En France, une française


Coca-cola. Um mini rio negro fluindo da garrafa ao copo. Solimões para dar a bebida um tom dialético, um ácido mais ácido. Uma lembrança instantânea do Brasil. Uma garganta, apesar das exigências de avidez, preguiçosa e vadia tragando o intragável por puro diletantismo. Ela não viria, não importava quantos martinis com coca ele tomasse, quanto tempo olhasse pra varanda esperando, quantas vezes o som gritasse “like someone iiiin loooove”.

De repente, a porta abre e ela entra a pequenos passinhos, no seu sapato vermelho, tira o casaco com a mesma maneira doce de sempre.

- Je suis desolé, je suis em retard.

Ele virou a cabeça como que ignorando o que ela dizia, e de fato queria ignorar, mas sua doçura irritante e sua meiguice incondicional o impediam de ser rude como ele queria.

- Das outras vezes tive alguns problemas, não pude vir. Venha me dar um abraço, estou morta de frio!

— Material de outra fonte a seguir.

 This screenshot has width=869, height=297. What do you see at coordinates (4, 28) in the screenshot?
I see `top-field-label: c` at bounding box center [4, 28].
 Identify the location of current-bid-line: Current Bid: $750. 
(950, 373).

Ele foi sem que a informação sequer passasse por seu cérebro e enquanto a abraçava, lembrou-se que estava irritado. Ela falava um português pigarreado.

- Je t’aime mon p’tit!

Foi como se o seu coração duro e rancoroso que ele construira com árduo trabalho se dissipasse, desse lugar a um bobo e feliz. Conversaram durante toda a tarde, e, embora houvesse passado a tarde, poucos minutos pareciam ter se passado. Ela fumava, com os olhos vidrados no tempo e passava as mãos nos cabelos ondulados, castanhos. Ele hipnotizado.

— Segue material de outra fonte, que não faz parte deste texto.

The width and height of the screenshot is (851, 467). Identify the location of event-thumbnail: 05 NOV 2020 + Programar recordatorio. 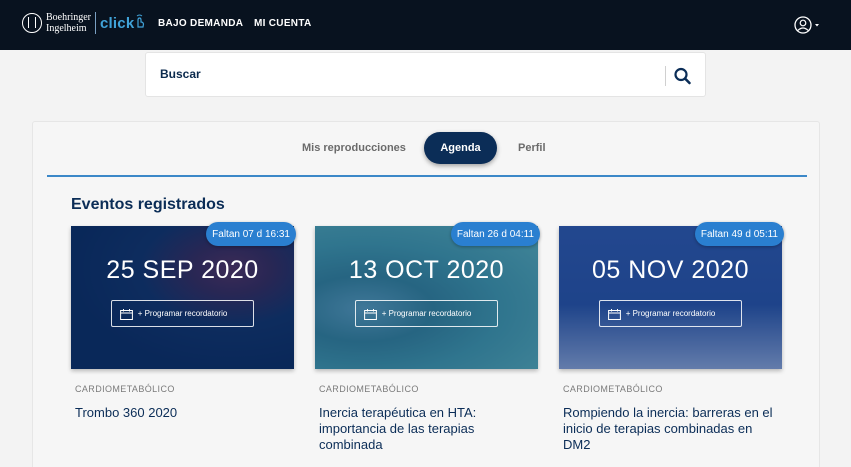
(670, 298).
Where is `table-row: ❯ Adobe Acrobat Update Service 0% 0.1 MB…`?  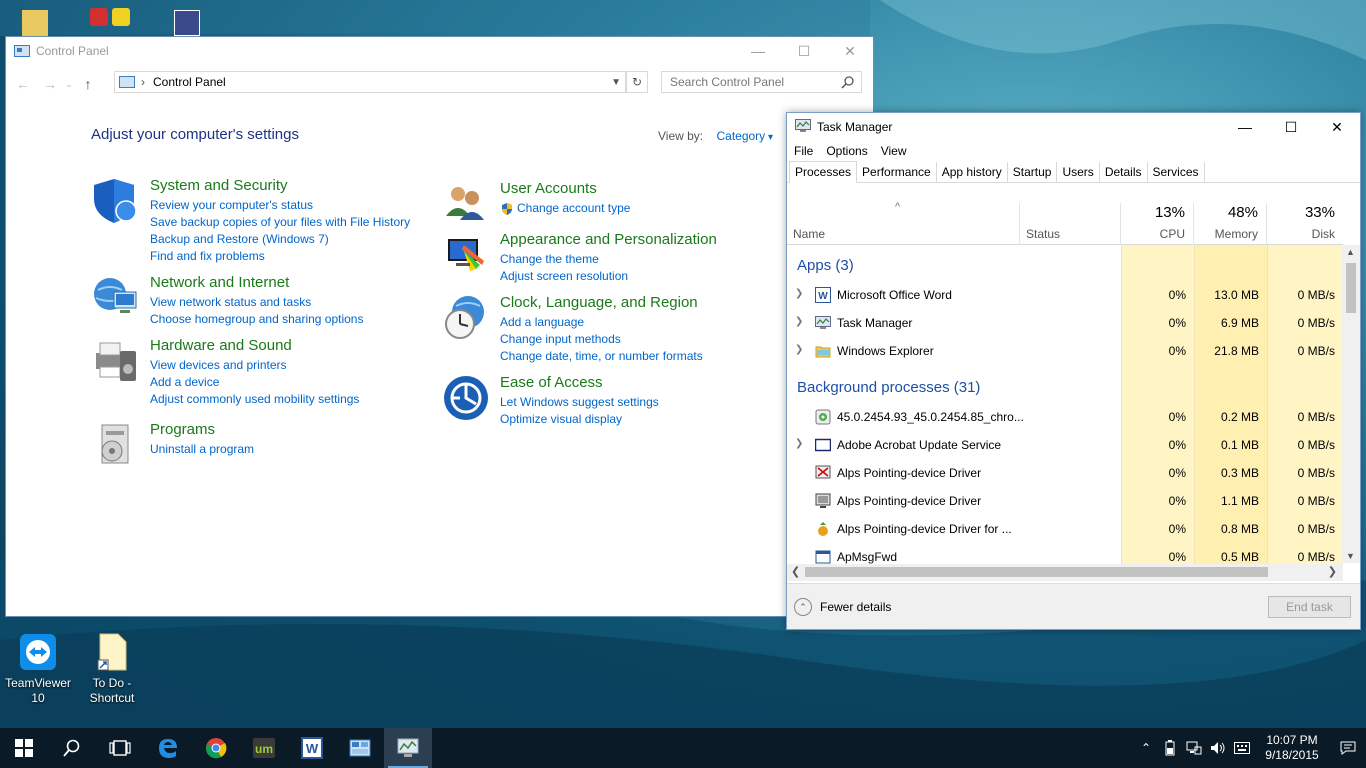 table-row: ❯ Adobe Acrobat Update Service 0% 0.1 MB… is located at coordinates (1065, 445).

De repente o celular dela toca, ela atendeu, mas falou muito rápido de forma que ele não compreendeu.

-Ça était ma mère! Je dois sortir maintenant, au revoir...

Os olhos dela brilhavam, preguiçosos, ela o abraçou e saiu. Desceu as escadas, ele a observava da varanda. Decidiu segui-la. Na esquina, ela vê um carro conversível se aproximar, olha o condutor, sorri, entra no carro, o beija. Ele, no entanto, só viu o beijo. Lembrou-se que estava com raiva e que já sabia de tudo, esqueceu-se de desmascará-la. Voltou pra casa. O telefone tocou, ele correu para atender. Era ela.

- Je pars, au revoir.

Alguns anos depois, a porta abriu. Ela era, com seus sapatinhos vermelhos.

- Bonjour?

Ele teve vontade de mata-la, mas então ela acendeu um cigarro, o olhou como que confusa, jogou os cabelos. Ele, hipnotizado.

- Desculpa ir embora sem nem te avisar que havia me casado, pai.